Next Steps (by Jeffrey Rusten, December 2018)

Note: Please listen to the screencast before reading the following description.

The Thucydides lexicon is fully useful right now, since it combines the lexicon of Bétant (still in print!) With the ease-of-use of digital cross-reference, and adds new categories of information in various formats that the bulky print-lexica of the past could not include.

But Bétant’s articles are meant to be replaced over the next two years. This process is planned in two main ways:

  1. Jeffrey Rusten (with help from others) will be engaged in completing the following:
    • all the short Thucydides-specific definitions in English (based on Betant’s Latin).
    • bibliography and illustrations that have already been compiled.
    • summary definition articles for the most frequent words (prepositions, particles, others) which were not included by Bétant, and others which occur 25 times or more (excluding proper names) (these are roughly 400 words, or about 8% of the total vocabulary).
  2. The rest of the material can be divided into three categories: those occurring 5-24 times (ca. 1100), 2-4 times (ca. 1300) and one time (ca. 1800). These words will be assigned to undergraduate Classics majors at various institutions, as voluntary projects during the academic year and as paid projects for summer and vacation work.

How will the definition-articles be completed by undergraduates?

Detailed guidelines for the composition of the articles, including the possible components and a stylesheet, can be found here. They will be assigned in batches that naturally belong together, especially by stem (for example, Dimitri Spares has nearly completed the 28 forms with stem πέμπω), then by subject matter, and for the remainder perhaps by frequency (NOT by alphabetical order).

For collecting the examples, an article – builder area of the lexicon makes available to article writers a printout of all the instances of the word, with the preceding and following word isolated, and its entire sentence text included. This can be downloaded to excel and annotated and re-sorted by the categories that are eventually formulated.

How will the work of the article writers be funded?

The lexicon began as an undergraduate research project funded by Jeffrey Rusten’s research account at Cornell. It has continued with support supported from the supplementary research fund from Cornell’s Department of Classics, and Cornell’s Society for the humanities. Applications for outside funding (for hourly wages for undergraduate work, and a modest honorarium for faculty mentors) are being prepared from the Digital Extension Grants program of the American Council of Learned Societies, and perhaps other sources. It is hoped to assemble 3-7 undergraduates (mentored by 3-7 faculty mentors) working on definitions beginning summer 2019.

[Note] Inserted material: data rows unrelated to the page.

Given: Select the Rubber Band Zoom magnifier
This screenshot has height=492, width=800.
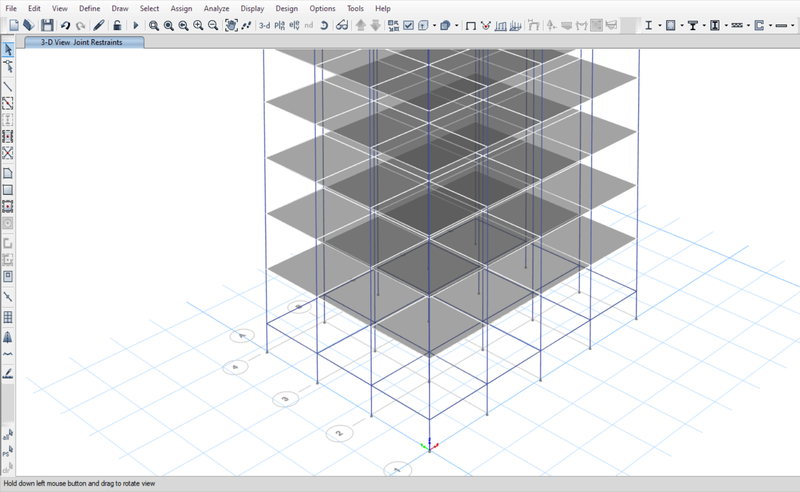Looking at the screenshot, I should [154, 25].
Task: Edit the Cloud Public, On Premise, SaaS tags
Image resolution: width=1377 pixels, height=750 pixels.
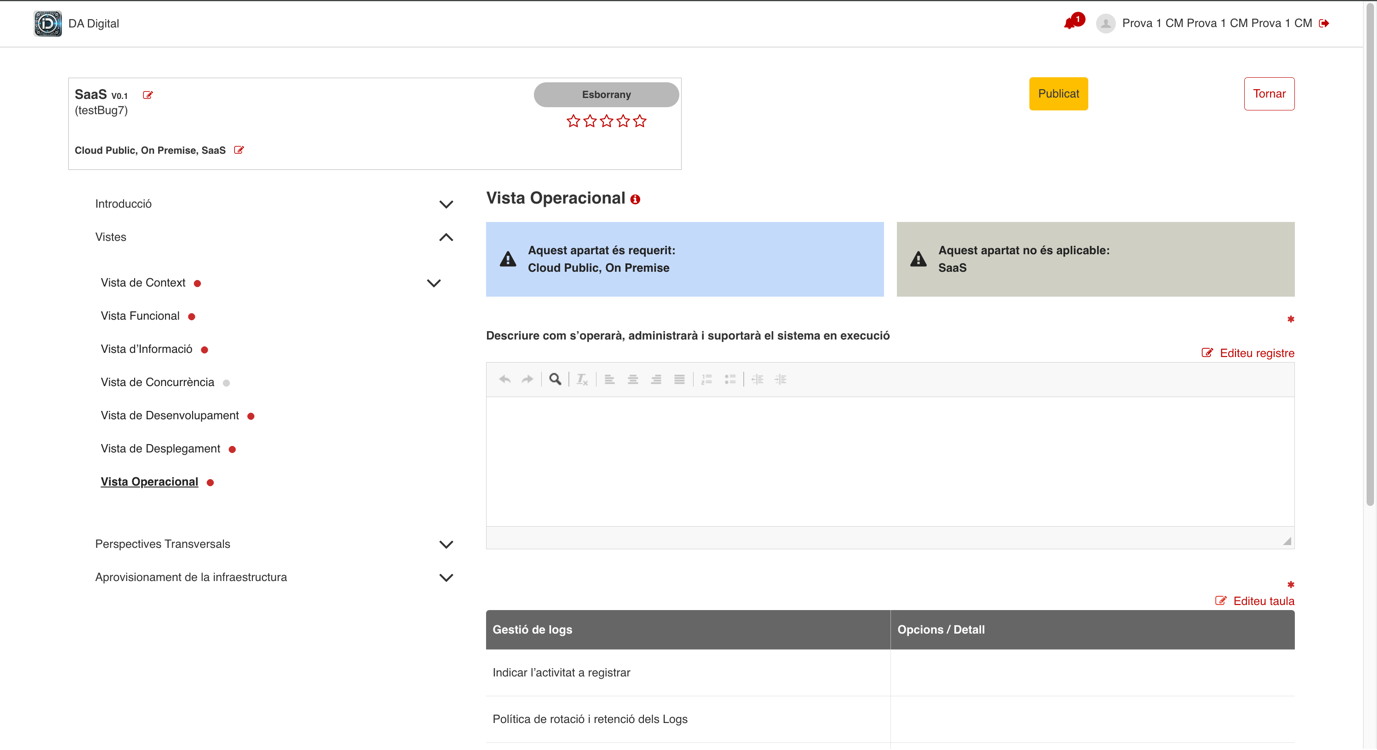Action: tap(239, 150)
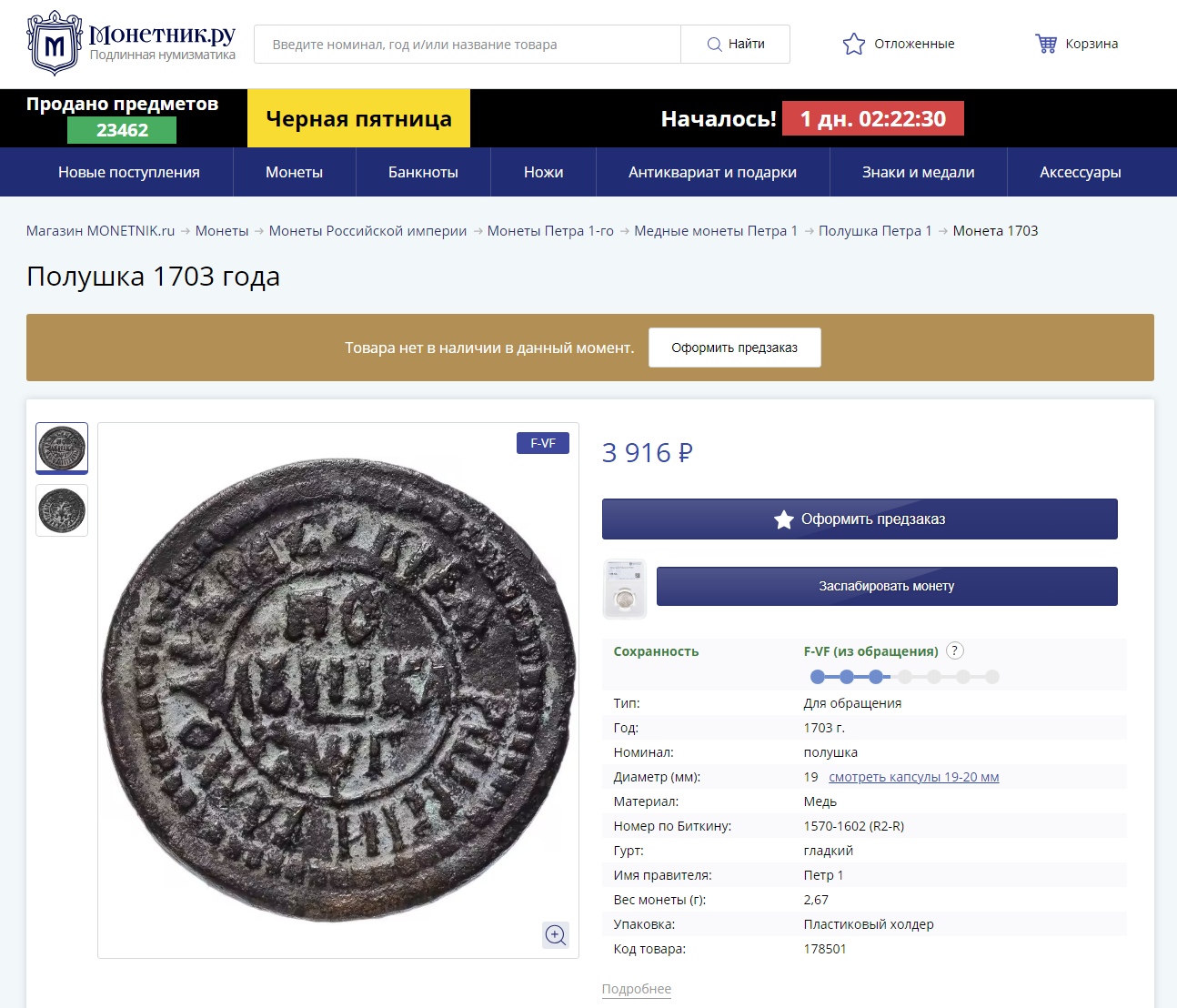
Task: Click the zoom-in magnifier on coin image
Action: [556, 934]
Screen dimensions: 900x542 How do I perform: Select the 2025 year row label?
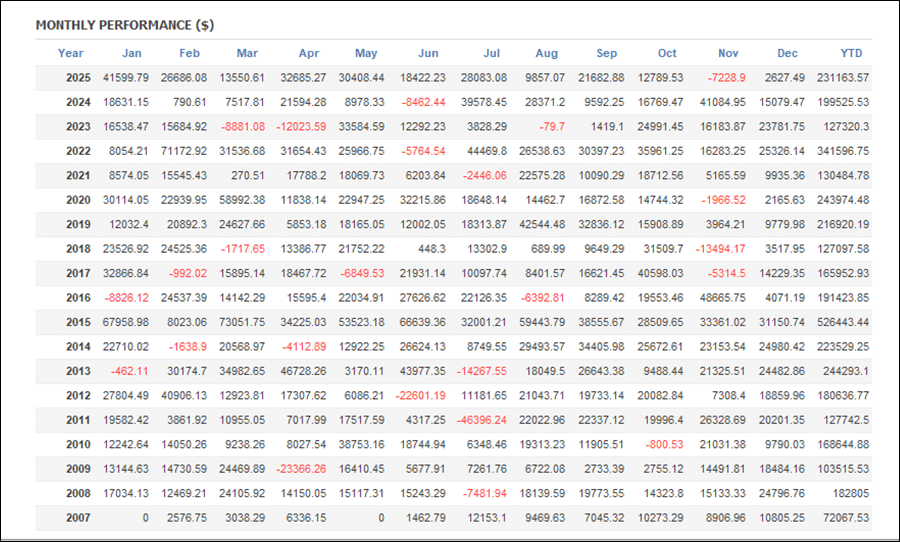pyautogui.click(x=77, y=78)
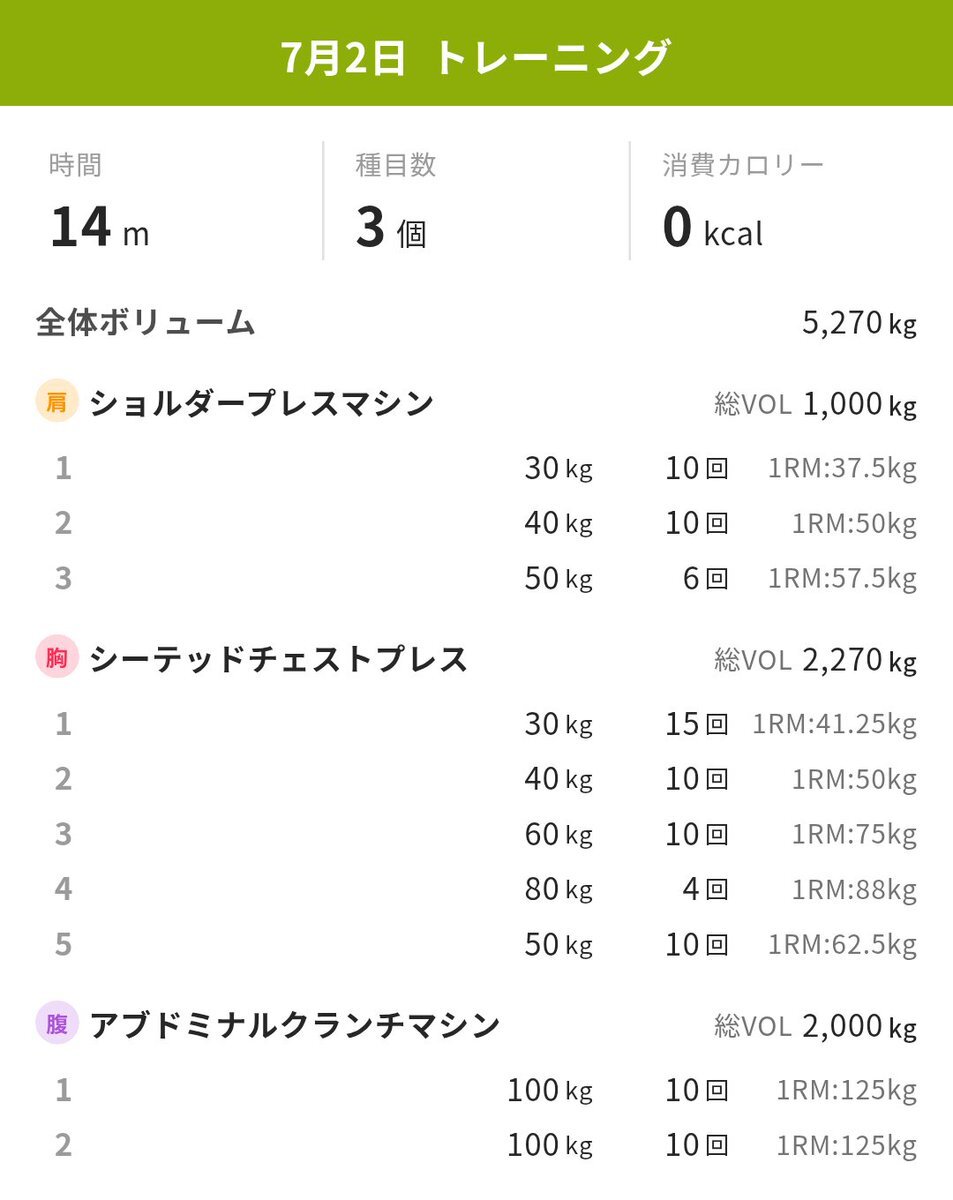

Why employ undergraduates rather than graduate students?

Partly because there is a great desire (at Cornell and I believe elsewhere) for undergraduate research opportunities, and it is hoped that enough Greek students exist in several Classics department at different institutions who are interested and qualified to participate under faculty supervision. We will be seeking funding for a student/faculty joint conference and publication on aspects of the vocabulary of Thucydides as the progress progresses.

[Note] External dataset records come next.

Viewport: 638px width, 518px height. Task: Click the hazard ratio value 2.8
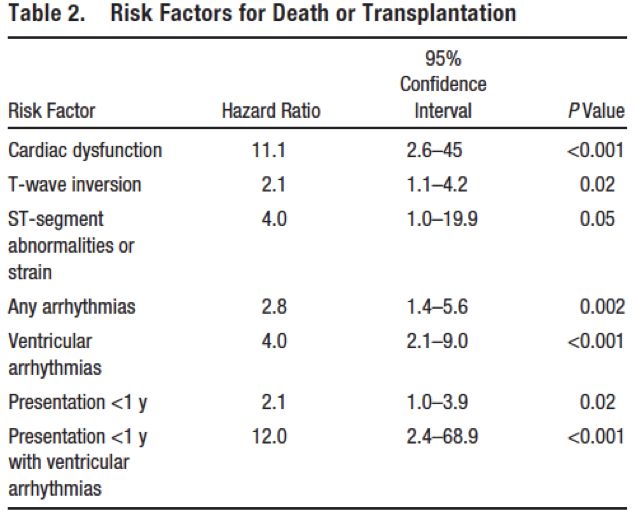[273, 307]
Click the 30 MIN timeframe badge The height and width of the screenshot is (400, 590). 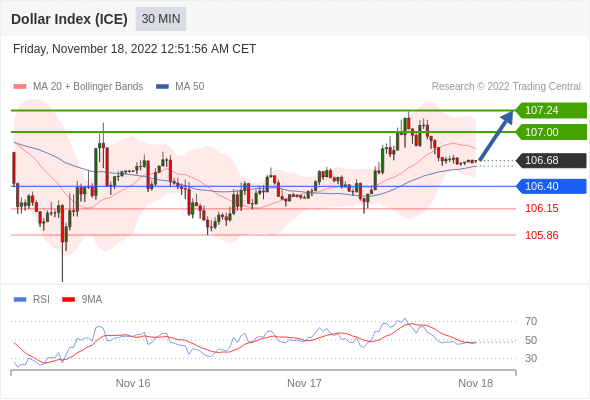(161, 19)
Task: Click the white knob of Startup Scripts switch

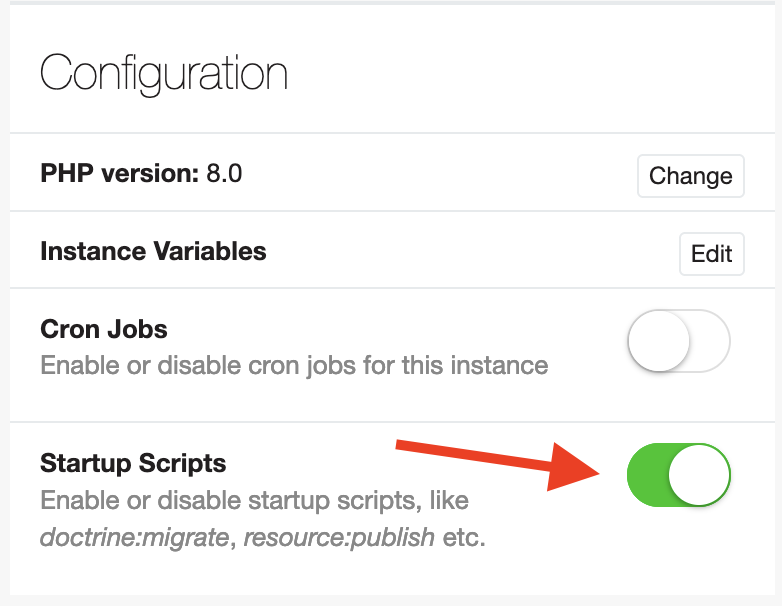Action: click(x=699, y=476)
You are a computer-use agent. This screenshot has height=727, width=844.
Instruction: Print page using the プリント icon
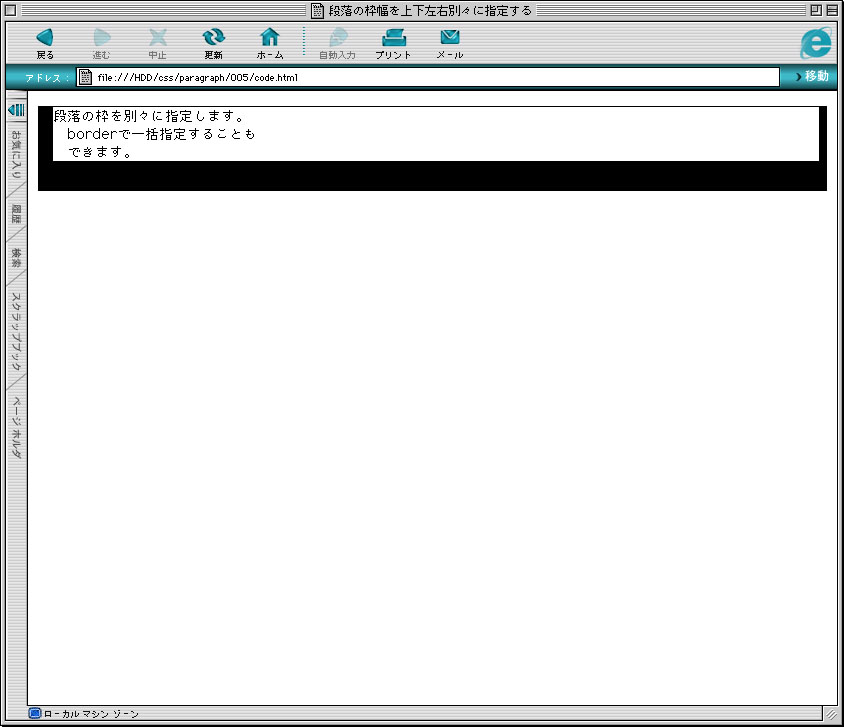click(393, 38)
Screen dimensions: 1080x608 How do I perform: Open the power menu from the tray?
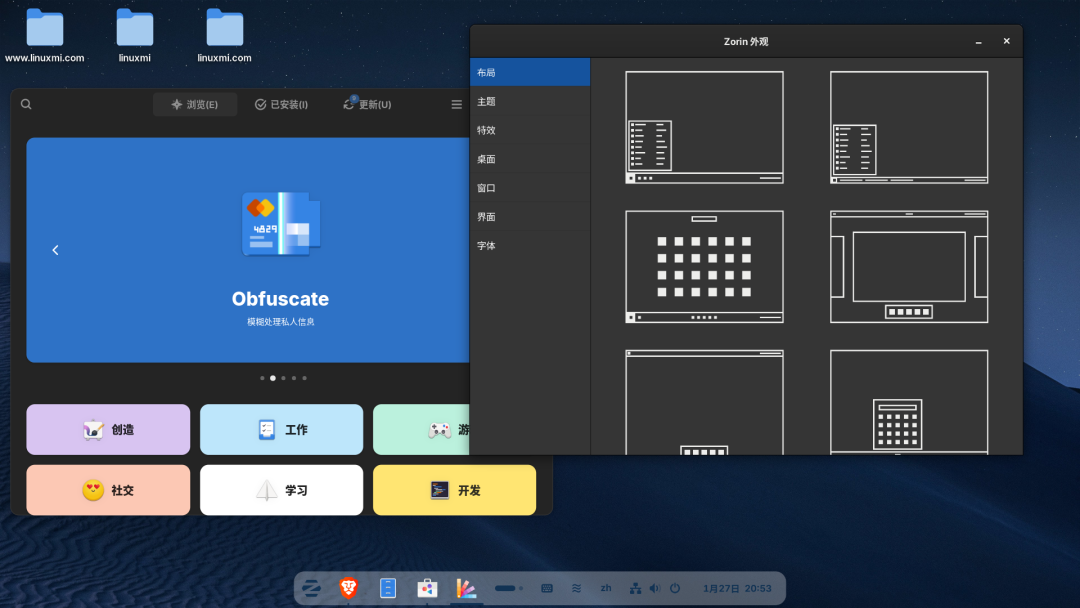[x=677, y=588]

Graduate students in Classics and Computer Science will however be employed as project managers and programmers as funding allows.

Exploring Future "Lexeis" Projects: Plato, Aristophanes and Euripides

The three pre-existing components of the Thucydides-Lexicon are:

  1. The Perseus-Chicago xml text with word id’s.
  2. The Database of Lemmatized Thucydides words keyed to those word id’s (this also from Perseus Chicago)
  3. The digitized Lexicon of Bétant tagged as xml (from Perseus Tufts).

It is these three elements that have been combined to produce the basic lexicon platform, to which additional information (short definitions, stems, frequency and context-counts, bibliography, semantic categories and finally entirely new definitions) could be added.

The first two components both exist for Plato, Aristophanes, and Euripides.

With regards to the third component, for Plato there is the still-useful 1835 Lexicon Platonicum (with Latin definitions) by Friedrich Ast, which is still in print; for Aristophanes, there is the Lexicon Aristophanicum by James Sanxay (2 nd ed. 1811), lesser known but with definitions in English. Both have been scanned by Google but neither has been digitized as yet. If these could be digitized and tagged with the same XML markup as Bétant-- a considerable task, especially in the case of Ast’s nearly 2000 pages-- then the same template could produce the core of new, more accurate and augmented author-lexica for them as well.

Last but not least, the remaining major author of the late fifth century, Euripides, has never received a complete author-lexicon, merely word-lists. It thus lacks the intermediate material provided by these other 19th century lexica, but implementing the rest of the template (text, complete citation-lists, short definitions and the rest of the new material short of articles) could greatly facilitate work on a full lexicon to him as well.

Part of the upcoming funding application involves the starting the digitization of Ast, and if the first stage of the Thucydides lexicon is successful these other extensions might follow on the same principles.